Wer aus sich selbst einen „mündigen Bürger“ machen
will, der sollte dieses Buch als Standardwerk und Pflichtlektüre
auffassen und es wieder und wieder studieren. Es immunisiert vortrefflich
gegen die hohlen Phrasen und alle Verdummungsmechanismen seitens der Politiker,
Wirtschaftskapitäne und der ach so freien Presse.

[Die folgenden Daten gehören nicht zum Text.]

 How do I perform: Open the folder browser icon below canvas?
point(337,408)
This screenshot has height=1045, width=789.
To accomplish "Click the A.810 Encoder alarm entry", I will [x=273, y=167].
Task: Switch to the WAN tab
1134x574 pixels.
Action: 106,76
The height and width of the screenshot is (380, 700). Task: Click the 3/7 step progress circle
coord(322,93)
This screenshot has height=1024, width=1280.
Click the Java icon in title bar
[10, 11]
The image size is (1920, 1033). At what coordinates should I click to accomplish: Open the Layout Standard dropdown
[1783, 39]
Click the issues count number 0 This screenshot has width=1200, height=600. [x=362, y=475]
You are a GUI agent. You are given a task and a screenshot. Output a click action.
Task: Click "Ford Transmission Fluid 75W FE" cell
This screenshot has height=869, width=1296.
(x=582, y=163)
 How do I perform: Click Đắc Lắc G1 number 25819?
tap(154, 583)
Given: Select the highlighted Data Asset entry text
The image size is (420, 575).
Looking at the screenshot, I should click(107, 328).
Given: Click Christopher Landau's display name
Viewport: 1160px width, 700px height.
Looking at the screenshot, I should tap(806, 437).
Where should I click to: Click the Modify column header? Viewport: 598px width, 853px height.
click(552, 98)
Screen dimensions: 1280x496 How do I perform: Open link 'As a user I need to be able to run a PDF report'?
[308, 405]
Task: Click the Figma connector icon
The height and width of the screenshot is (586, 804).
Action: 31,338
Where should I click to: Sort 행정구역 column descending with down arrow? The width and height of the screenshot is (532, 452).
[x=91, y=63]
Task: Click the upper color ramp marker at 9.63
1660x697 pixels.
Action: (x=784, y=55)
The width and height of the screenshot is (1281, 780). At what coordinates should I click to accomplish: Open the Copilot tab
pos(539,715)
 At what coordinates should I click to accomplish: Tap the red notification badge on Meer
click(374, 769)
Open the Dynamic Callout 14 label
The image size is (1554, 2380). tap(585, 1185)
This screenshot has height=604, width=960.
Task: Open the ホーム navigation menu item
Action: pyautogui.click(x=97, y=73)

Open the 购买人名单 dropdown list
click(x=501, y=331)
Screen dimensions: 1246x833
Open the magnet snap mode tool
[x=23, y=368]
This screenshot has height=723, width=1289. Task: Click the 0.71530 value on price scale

Der als etwas trotteliger Bruchpilot verschrieene Kamerad und Zeltgenosse
Yossarians, Orr, hat es zuwege gebracht, sich vermittels eines Schlauchbootes
vom Kriegsschauplatz im Mittelmeer an die rettende, weil neutrale Küste
Schwedens abzusetzen. Ein Bravourstück, das, wenn es denn so stattgefunden
hätte, die seemännische Leistung eine Cpt.Bligh von der Bounty
weit hinter sich gelassen hätte. Dem Buch „Catch-22“
hingegen wünschen wir, daß es erreichen möge, was dem
Piloten Orr gelang. Sich durchzuschlagen an die Küsten der Vernunft,
dabei den schier endlosen Ozean der Dummheit überwindend, vorbei
an den Klippen von „Freundin“ und „Super-Illu“,
vorbei am Malström von „Bild“ und den Abgründen
von „Bastei“ und Hedwig Courths-Mahler. Und daß es auf
Menschen treffen möge, die Verstand genug haben, seinen Wert zu ermessen,
gleichsam seine Botschaft weitertragend und vorlebend.